Tourism generally strengthened over the last month, although contacts along the Atlantic coast lost significant end-of-summer business as Hurricane Irene came ashore one week before Labor Day weekend. Local evacuation orders in areas along the coast of North Carolina resulted in cancellations and shortened stays for the end of August. In addition, an hotelier in Virginia Beach reported several cancellations and early check-outs, as guests left the area ahead of the storm. Inland, however, hotel managers reported solid bookings, and several were experiencing a rush of hurricane evacuees. In the weeks prior to the hurricane, bookings had been strong, although some beach resorts used incentives to bolster reservations. According to a local contact, hotels in the D.C. area discounted room rates to boost reservations over the summer, which increased volume but held down margins.

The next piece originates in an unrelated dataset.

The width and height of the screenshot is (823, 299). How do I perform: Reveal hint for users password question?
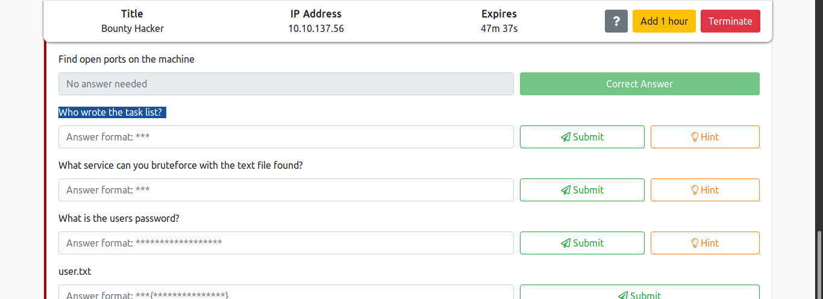pos(705,243)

Scattered precipitation over the last two months promoted crop growth in many sections of the District, but more recently crops along the coast were damaged by Hurricane Irene. Rain in early August aided late summer peaches in West Virginia and soybean harvests in Virginia. Virginia growers were also busy cutting hay and preparing for the corn harvest and the flue-tobacco harvest was in full swing. Ninety-six percent of the corn crop in South Carolina had matured and was forty percent harvested up to the hurricane. However, post-hurricane inspections by state officials in North Carolina revealed widespread damage to field crops, poultry and other agricultural businesses. Moreover, agricultural agents in that state reported damage to greenhouses, grain storage facilities and aquaculture operations. Fortunately, cotton bolls had not been stripped from their plants by high winds, and tobacco farmers may have been saved by rushing their crops to curing barns before the storm stuck, according to the agricultural agents.